With lives at stake, Arizona needs joint crime-tracking
There’s at least one serial killer operating in the Phoenix area. The “Serial Street Shooter” has struck at least nine times in west and east Phoenix. Seven people are dead.
When I say there’s at least “one serial killer currently operating,” that’s because police may not know if there’s more than one. Arizona still has no statewide system to identify and track serial and violent crimes.
It took Phoenix police some time before they put “two and two” together and realized they had another serial killer terrorizing the community. Not unlike a decade ago when the Baseline Killer and the Serial Killers were stalking victims in Phoenix and neighboring cities, and police struggled to figure out what was happening.
In two of the Baseline Killer cases, Phoenix police attributed the murders of two women to a drug deal. Meanwhile, Tempe police went to a Kentucky jail where an inmate, whose only knowledge of the crime was from TV, confessed to one of the first murders. Two police departments going in different directions and both were wrong.

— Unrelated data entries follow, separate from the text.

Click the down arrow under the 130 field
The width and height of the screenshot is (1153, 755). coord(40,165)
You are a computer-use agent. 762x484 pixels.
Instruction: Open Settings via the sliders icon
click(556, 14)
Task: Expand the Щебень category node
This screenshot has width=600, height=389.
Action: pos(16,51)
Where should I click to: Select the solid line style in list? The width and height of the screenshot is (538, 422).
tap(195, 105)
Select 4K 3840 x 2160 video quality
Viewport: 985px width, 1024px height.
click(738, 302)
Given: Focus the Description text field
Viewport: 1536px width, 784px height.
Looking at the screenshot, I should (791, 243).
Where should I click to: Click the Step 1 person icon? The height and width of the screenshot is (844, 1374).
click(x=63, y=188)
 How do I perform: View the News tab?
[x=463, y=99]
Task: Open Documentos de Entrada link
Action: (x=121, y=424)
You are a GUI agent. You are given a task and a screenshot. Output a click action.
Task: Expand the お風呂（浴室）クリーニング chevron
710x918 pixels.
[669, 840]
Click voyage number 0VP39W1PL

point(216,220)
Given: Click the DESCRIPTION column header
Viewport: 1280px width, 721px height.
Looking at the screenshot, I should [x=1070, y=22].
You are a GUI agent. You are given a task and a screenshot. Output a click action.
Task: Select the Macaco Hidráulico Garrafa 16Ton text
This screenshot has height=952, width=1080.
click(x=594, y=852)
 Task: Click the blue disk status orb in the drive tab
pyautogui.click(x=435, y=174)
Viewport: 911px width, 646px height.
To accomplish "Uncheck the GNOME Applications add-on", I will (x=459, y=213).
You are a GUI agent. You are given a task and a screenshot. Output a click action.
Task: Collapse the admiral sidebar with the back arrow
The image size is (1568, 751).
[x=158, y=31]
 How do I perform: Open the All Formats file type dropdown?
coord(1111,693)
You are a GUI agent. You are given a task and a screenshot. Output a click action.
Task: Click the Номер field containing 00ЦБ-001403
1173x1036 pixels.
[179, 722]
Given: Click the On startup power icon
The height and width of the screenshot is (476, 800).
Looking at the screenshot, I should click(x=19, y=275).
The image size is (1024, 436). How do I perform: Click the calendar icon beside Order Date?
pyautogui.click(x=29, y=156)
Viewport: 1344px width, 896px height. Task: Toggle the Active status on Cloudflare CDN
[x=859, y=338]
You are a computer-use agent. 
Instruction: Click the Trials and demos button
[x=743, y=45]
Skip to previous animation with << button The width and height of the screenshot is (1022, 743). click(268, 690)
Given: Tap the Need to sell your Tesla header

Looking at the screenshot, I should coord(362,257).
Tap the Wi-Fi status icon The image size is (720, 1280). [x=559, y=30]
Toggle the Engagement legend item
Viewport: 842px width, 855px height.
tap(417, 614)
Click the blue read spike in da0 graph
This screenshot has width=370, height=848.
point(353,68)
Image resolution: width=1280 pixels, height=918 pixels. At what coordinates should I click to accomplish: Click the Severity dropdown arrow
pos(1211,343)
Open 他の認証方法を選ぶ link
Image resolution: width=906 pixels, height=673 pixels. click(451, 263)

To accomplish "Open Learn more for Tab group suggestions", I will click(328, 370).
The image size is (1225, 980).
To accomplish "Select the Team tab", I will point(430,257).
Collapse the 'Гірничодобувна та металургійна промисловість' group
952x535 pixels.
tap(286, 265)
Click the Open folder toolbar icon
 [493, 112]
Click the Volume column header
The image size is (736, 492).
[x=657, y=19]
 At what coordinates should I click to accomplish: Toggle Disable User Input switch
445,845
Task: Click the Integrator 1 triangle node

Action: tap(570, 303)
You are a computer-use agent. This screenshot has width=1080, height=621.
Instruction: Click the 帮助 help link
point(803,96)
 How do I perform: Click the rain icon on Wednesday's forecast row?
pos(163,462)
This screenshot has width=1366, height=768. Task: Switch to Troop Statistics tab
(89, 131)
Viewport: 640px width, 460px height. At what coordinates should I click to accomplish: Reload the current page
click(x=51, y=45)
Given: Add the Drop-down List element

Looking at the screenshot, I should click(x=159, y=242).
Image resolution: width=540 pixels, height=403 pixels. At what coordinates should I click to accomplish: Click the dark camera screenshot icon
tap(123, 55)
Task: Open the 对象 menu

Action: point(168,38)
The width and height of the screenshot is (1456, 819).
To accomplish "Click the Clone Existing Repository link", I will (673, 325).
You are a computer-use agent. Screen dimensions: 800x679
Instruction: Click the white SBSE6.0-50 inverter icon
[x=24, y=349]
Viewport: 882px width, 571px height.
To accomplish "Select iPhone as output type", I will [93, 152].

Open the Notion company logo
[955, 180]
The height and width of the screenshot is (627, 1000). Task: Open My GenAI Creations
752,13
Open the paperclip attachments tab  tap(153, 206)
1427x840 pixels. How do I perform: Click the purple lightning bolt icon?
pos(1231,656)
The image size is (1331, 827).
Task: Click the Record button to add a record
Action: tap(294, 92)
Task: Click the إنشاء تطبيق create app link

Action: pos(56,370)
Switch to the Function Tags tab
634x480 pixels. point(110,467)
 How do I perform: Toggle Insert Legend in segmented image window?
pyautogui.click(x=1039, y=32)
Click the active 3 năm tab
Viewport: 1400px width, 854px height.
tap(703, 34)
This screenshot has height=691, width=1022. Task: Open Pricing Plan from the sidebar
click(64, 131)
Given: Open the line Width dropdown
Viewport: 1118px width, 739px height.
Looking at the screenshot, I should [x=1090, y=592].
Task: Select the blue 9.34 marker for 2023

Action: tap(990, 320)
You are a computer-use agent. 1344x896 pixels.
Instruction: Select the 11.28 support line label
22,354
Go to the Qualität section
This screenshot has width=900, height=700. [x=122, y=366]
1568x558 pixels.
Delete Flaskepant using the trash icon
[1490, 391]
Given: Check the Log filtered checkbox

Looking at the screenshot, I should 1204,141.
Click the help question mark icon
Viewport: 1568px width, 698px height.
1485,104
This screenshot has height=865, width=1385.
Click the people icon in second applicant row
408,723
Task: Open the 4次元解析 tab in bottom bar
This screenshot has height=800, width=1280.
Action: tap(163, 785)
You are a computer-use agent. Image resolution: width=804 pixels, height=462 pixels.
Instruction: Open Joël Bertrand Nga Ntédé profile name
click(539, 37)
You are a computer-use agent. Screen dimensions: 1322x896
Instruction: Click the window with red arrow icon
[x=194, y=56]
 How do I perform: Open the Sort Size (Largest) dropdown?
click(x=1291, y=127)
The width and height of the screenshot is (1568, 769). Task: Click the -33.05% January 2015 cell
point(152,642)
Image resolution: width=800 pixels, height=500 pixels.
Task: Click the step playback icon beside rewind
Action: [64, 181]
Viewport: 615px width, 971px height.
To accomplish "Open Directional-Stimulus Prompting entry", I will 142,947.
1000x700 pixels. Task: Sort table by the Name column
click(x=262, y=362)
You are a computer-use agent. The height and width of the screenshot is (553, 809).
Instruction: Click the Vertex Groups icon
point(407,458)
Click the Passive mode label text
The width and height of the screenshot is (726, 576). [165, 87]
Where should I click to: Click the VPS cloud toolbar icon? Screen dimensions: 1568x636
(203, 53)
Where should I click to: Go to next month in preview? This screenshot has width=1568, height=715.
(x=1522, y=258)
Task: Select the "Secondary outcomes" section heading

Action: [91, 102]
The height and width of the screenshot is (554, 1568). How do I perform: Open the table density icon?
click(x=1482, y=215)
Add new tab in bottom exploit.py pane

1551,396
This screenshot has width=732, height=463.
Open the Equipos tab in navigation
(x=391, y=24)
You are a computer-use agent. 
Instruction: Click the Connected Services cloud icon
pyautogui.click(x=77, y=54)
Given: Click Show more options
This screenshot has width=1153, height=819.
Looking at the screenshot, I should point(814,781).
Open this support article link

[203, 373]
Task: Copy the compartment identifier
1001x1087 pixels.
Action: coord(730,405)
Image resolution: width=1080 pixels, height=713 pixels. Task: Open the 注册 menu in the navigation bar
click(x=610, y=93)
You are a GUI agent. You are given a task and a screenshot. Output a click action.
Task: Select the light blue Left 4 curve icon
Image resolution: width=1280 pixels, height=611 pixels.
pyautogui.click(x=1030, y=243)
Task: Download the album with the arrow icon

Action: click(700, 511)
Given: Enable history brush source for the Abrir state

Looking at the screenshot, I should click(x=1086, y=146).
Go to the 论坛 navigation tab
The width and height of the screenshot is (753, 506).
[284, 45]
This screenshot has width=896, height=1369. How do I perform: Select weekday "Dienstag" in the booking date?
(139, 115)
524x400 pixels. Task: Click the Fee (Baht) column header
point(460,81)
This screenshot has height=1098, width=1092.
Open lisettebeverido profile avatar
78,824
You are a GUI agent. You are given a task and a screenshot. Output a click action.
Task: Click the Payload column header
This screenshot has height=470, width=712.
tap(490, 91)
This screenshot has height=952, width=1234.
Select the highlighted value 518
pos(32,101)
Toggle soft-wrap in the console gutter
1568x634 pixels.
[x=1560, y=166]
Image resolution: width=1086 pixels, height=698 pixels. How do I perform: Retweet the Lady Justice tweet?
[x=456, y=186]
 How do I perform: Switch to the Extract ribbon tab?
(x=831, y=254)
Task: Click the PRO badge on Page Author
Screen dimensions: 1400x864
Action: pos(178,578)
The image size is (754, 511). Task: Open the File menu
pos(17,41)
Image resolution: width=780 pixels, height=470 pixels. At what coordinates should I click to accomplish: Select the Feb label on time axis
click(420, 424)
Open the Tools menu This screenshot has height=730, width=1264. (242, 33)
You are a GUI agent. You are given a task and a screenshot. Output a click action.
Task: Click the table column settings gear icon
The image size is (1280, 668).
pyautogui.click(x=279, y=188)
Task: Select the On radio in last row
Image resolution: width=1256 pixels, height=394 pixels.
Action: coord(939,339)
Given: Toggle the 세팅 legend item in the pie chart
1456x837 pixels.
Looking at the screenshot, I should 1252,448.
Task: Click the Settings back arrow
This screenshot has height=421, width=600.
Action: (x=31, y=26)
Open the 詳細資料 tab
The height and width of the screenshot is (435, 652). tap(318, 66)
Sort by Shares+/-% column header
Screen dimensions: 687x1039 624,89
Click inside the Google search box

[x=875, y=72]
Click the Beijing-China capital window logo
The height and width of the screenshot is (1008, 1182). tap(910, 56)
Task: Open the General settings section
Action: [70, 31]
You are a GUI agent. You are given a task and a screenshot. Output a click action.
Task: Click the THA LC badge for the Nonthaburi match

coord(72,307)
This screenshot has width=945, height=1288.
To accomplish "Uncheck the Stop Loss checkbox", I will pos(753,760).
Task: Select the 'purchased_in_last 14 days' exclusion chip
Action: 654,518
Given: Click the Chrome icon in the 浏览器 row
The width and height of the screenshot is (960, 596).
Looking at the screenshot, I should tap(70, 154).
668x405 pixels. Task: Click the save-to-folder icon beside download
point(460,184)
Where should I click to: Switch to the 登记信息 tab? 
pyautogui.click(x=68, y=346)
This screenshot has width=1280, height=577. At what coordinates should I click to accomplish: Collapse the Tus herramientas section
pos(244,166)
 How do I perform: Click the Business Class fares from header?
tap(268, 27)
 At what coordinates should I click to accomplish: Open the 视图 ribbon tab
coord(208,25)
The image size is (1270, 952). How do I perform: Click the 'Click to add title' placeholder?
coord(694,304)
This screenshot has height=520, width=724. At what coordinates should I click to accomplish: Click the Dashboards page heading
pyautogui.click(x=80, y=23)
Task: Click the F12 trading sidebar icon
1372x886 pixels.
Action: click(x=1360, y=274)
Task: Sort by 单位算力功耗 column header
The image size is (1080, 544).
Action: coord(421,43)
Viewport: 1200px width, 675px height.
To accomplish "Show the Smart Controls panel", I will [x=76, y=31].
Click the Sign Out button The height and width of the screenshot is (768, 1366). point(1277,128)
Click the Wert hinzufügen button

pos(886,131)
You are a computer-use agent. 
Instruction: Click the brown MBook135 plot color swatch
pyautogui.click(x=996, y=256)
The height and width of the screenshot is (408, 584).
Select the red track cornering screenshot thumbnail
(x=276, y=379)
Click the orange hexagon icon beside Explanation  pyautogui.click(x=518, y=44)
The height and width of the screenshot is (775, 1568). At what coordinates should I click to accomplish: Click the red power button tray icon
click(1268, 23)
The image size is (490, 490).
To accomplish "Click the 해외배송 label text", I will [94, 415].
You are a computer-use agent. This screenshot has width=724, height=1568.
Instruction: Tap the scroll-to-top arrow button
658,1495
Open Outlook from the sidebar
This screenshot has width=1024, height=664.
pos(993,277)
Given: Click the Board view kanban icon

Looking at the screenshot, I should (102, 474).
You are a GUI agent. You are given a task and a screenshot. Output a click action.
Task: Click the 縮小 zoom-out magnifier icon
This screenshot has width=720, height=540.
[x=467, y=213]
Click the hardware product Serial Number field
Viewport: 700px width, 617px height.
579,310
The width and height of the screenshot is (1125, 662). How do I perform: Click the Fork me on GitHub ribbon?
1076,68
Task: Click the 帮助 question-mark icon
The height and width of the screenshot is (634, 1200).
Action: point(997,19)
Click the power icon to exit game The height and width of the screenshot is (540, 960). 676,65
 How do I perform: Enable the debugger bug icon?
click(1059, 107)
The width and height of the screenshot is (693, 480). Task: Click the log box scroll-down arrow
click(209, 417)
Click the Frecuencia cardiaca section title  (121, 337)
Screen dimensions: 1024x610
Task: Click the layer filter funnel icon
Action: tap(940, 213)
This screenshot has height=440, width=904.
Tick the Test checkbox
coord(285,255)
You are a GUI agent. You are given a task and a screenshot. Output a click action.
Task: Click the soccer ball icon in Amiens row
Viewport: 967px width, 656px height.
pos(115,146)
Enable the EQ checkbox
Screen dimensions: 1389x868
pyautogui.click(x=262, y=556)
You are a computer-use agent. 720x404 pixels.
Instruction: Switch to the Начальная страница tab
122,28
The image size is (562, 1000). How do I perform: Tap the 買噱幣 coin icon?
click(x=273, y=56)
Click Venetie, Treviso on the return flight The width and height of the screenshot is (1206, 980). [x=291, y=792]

The Baseline Killer’s method of operation and incriminating information was in police records, but police didn’t find it. The same thing happened with the Serial Killers. Information was there and went undiscovered.
I’ve been told by multiple law enforcement officials that information sharing on the current serial killer case leaves a lot to be desired. Police agencies have been left to read about it in the paper.
In 2004, then-Gov. Janet Napolitano tried to establish a violent-crime tracking program like Washington state’s Homicide Information Tracking System that identifies and tracks violent crimes. Napolitano pushed for $470,000 in funding to the Arizona Department of Public Safety to implement the Sex Crimes Analysis Network. According to a 2013 email from the DPS, “No one recalls it.”
On Feb. 7, 2007, following the capture of the Phoenix serial killers, acting police chief Mike Frazier sent a letter to Napolitano “strongly supporting” the Arizona Criminal Justice Commission efforts to develop an information system for criminal justice agencies.
Frazier said: “The Phoenix Police Department made progress in solving two of the serial events that occurred in Phoenix in 2005 and 2006. I am extremely proud of the dedication and commitment that occurred. However, one has to wonder whether these episodes could have been solved, or even recognized as serial crimes, more efficiently if criminal justice entities had a system of information sharing?”
Following Frazier’s letter to Napolitano, on March 20, 2007, Phoenix Public Safety Manager Jack Harris wrote to mayor Phil Gordon and the Phoenix City Council telling them, “The Phoenix Police Department supports a statewide (information sharing) plan to further enhance citizen safety for citizens of Phoenix and the entire state.”
Arizona still has no statewide crimetracking system, and because of this statewide law enforcement has been deprived of vital information and the community of enhanced safety.
Arizona needs a violent-crime tracking information system now. There really are lives are at stake.
Bill Richardson lives in Tempe and is a retired Mesa police detective and veteran of two successful serial killer and four serial rapist investigations.